The article said that the Diaoyutai Islands (釣魚台), known as the Senkakus in Japan, were not the only islands that should be returned to China, because “we have now reached a point in time when we should revisit the historically unresolved issue of the Ryukyus.”
The article stirred up a lot of sentiment and immediately set off a heated debate in the Chinese media, generating comments such as “the Ryukyus are not Japanese” and “China also has sovereignty over the Ryukyus” as Beijing engaged with Tokyo over the “Ryukyu issue” for the first time.
Coincidentally, an independence research society was founded in the Ryukyus just a week later, setting off intense debate about support for the Ryukyuan “independence movement” in China.
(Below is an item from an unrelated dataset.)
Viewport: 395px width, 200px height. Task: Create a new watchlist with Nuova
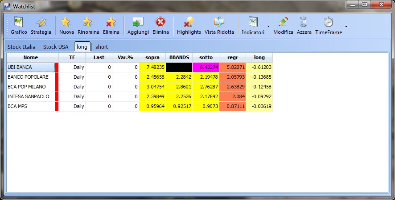tap(66, 26)
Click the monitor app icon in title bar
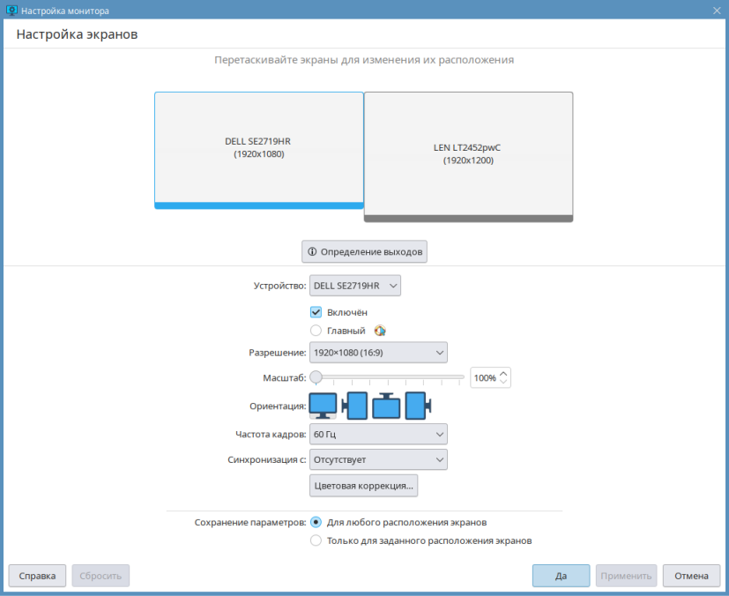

The fact is that as the conflict over the Diaoyutais has heated up in recent years, the Ryukyu issue has been brought up on several occasions in China. On Sept. 15 last year, China Central Television aired a program called The Ryukyus Aren’t Japanese Either. However, because this article was published by the People’s Daily, it attracted the attention of outside observers who interpreted is as a signal from the Chinese government. During a recent visit to Beijing, I had the opportunity to discuss the issue with the article’s author and learned that the background to its publication was quite complex.
There is no doubt that the Diaoyutais sovereignty dispute lies behind the reappearance of the Ryukyus issue. The Japanese are connecting the Diaoyutais to the Ryukyus — which in practice means Okinawa Prefecture — and recently, NHK and other Japanese media outlets have begun to consistently use the expression “the Senkakus in Okinawa Prefecture” in their reporting. This is the main reason why Beijing has allowed the Ryukyus issue to reappear. The basic logic is that if the Ryukyus are not Japanese, then neither are the Diaoyutais.
However, a look at the Chinese debate about the Ryukyus and support for Ryukyuan independence reveals several blind spots and misunderstandings. This is a reflection of China’s ignorance and wishful thinking about the situation in the Ryukyus.
One of the blind spots is the mistaken belief that Beijing has not recognized the return of the Ryukyus to Japan.
In the 1950s, China expressed support for “the Okinawan people’s struggle against US imperialism,” as well as their “demand to be returned to Japan.”
The embryo of Beijing’s stance on the Ryukyus could be seen in the People’s Daily on Aug. 15, 1951, in a statement by then-Chinese minister of foreign affairs Zhou Enlai (周恩來) addressing the draft US and UK peace agreement with Japan and the San Francisco conference.
In his arguments for opposing the draft, Zhou wrote: “The Ryukyu Islands, the Ogasawara Islands, the Volcano Islands, Nishinoshima Island and the Okinotori Islands … have never been ceded from Japan in any past international agreement.”
Not once since the 1972 normalization of relations between Japan and China has Beijing expressed a differing opinion to Japan regarding Ryukyu sovereignty.
Second, the main purpose of the debate in the People’s Daily and other Chinese media outlets and by netizens is to find new ways to think about and resolve the Diaoyutais dispute. However, due to the cost of breaking the estoppel rule — a legal bar to alleging or denying a fact because of one’s own previous actions or words to the contrary — and its fears of a domino effect that would lead to renegotiations about the status of Tibet and Xinjiang, Beijing does not dare to go along with this trend and unambiguously declare a change in its position on Ryukyu sovereignty.